Investors and the media are debating this question. Some view the BRT statement as a repudiation of Milton Friedman’s guidance in “The Social Responsibility of Business Is to Increase Its Profits,” which asserts that free-market capitalism itself increases social welfare. However, the BRT’s opening paragraph notes that “the free-market system is the best means of generating good jobs, a strong and sustainable economy, innovation, a healthy environment and economic opportunity for all.”
That opener hardly signals a sudden shift in corporate values. Instead, the statement accurately reflects evolving corporate governance practices that respond to pressure from investors, employees and customers. Many companies promote corporate sustainability by considering a company’s environmental, social, and governance (ESG) impact.
Over the past few years, the ESG trend has taken off on numerous fronts:
Companies are also under pressure from employees and boards of directors to consider their ESG impact. Mercer’s 2019 Global Talent Trend study shows that younger generations are drawn to and more engaged in working for an organization with a purpose they can embrace. Substantial evidence shows a strong positive relationship between human capital management (HCM) and business performance, including shareholder value.
The SASB standards bolster the view that human capital is an asset whose value and associated risks should be disclosed in a company’s financial reports and other communications. In addition, proposed SEC rules would require companies to disclose human capital measures or objectives — such as attraction, development and retention of employees — considered in managing the business.

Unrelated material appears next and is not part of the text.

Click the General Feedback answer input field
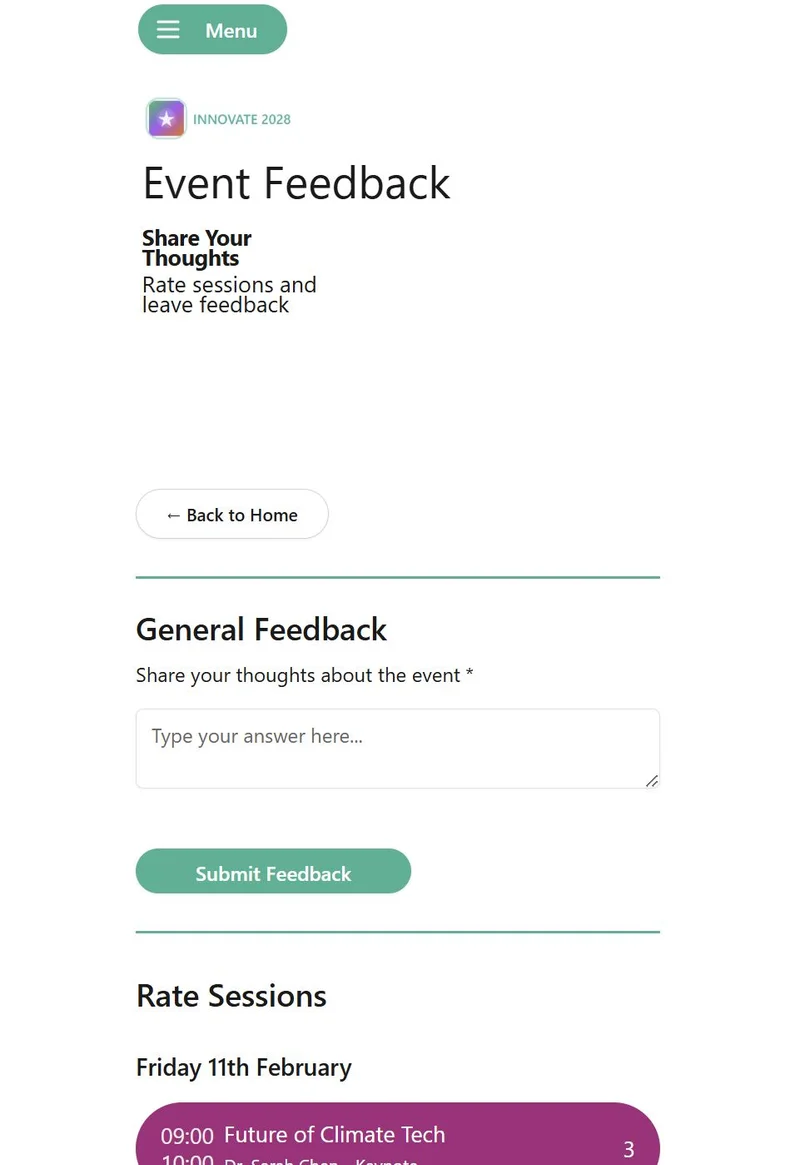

As a result, HCM — and its link to corporate sustainability and risk management — is gaining attention in corporate boardrooms across the country. For example, companies are measuring their gender pay equity, employee diversity, productivity and turnover, taking action to address gaps and reporting to increasingly interested stakeholders on progress.
Striving for Long-Term Sustainability
The BRT statement indicates that a cross-section of corporate America’s leaders are formally embracing these views on the importance ESG and HCM. So, why now? Consistent with best practices on performance management and executive pay, this may represent a shift in executives’ focus from the “what” to the “how.” While investor returns (the “what”) will always be a primary driver, performance must also take into account how an organization treats its employees, customers, business partners and the communities in which it operates.
In response to these trends, many companies are already pursuing ESG and HCM objectives. A recent Mercer survey found that 51% of companies either currently use ESG metrics in their incentive plans or are considering doing so. But even when incentive plans incorporate ESG metrics, they carry little weight.
If the axiom “what gets measured gets done” holds true, companies should reframe not only what gets measured but also what gets rewarded in the C-suite, the boardroom and beyond. The BRT statement can serve as a catalyst for corporations to evaluate their ESG strategies and actions.